Larry: Yeah but he wasn’t calling anyone “tar baby.” He was using it figuratively. It would be like if someone spills saltines on a putting green, and I say, "Hey! Look at all those goddamned crackers on the golf course!" It sounds bad, but it doesn’t mean anything...

If you have a few minutes, check out the Youtube link below for the full segment. And yes, there is some coarse language, but in this case, I think it's warranted.

Saturday, September 02, 2006

Panic! But NOT At The Disco

Just a quick note for today. I know I haven't updated in a weekish, but I've been swamped. Gimme a few days. I'll catch up.

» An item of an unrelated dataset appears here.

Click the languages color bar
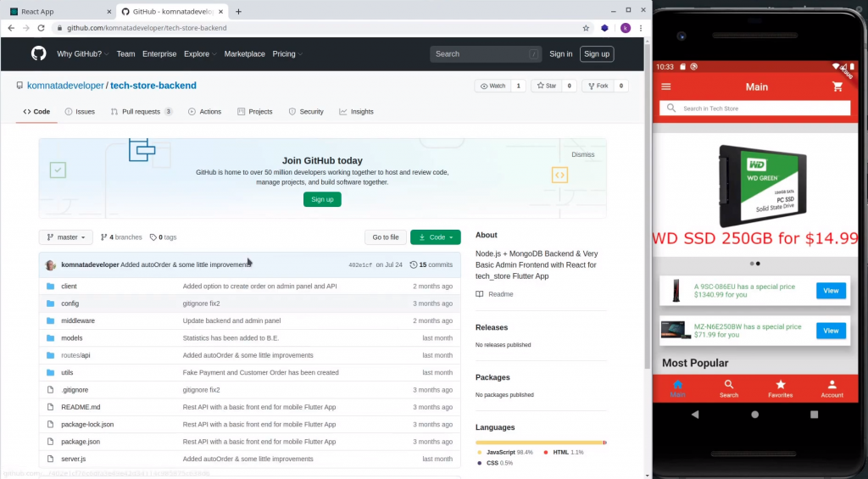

So I had a chance to watch the new Al Qaeda tape not long ago, and well--I'm slightly worried and upset. The reason is really, really simple. In the Qur'an (Koran,) it states that before one attacks or kills another, you must warn them and offer a chance to convert to Islam. (Obviously that's my elementary paraphrasing; I'm no theologian.) Still, you get the point. That's one of the reasons that Bin Laden lost some support after the WTC attacks. He didn't warn or offer Americans a chance to "see the light" so to speak, a direct breech of etiquette.

Now, Adam Gadahn (aka Azzam the American by his Al Qaeda brethren) warns Americans to repent and convert during his rambling speech. The only conclusion I can draw is that--well--they're considering or planning or giving the go-ahead for another attack. I mean, it doesn't take a CIA analyst to put together the info presented to us.

I'm not saying that we should panic or anything. I'm just throwing my pennies into the pool. If it happens, it happens. If it doesn't, then we're lucky. Lucky b/c I don't trust this government to protect us. Anybody remember the 9/11 Commission and that massive report with all of those recommendations that were supposed to be implemented??? Yeah. I'm not even a tiny bit surprised that "our" government only implemented a handful. You know, heaven forbid we actually approach governing this country in an efficient, responsible manner. I suppose that's because employing reasonable intelligence now equals liberalism and--holy hannah--no one wants to be labeled a liberal in this neo-con circus.

Alright. Enough ranting for now. I've got better things to do than depress myself with the idiocy of our current administration. Hurry up and get here 2008! Mama needs to clean house!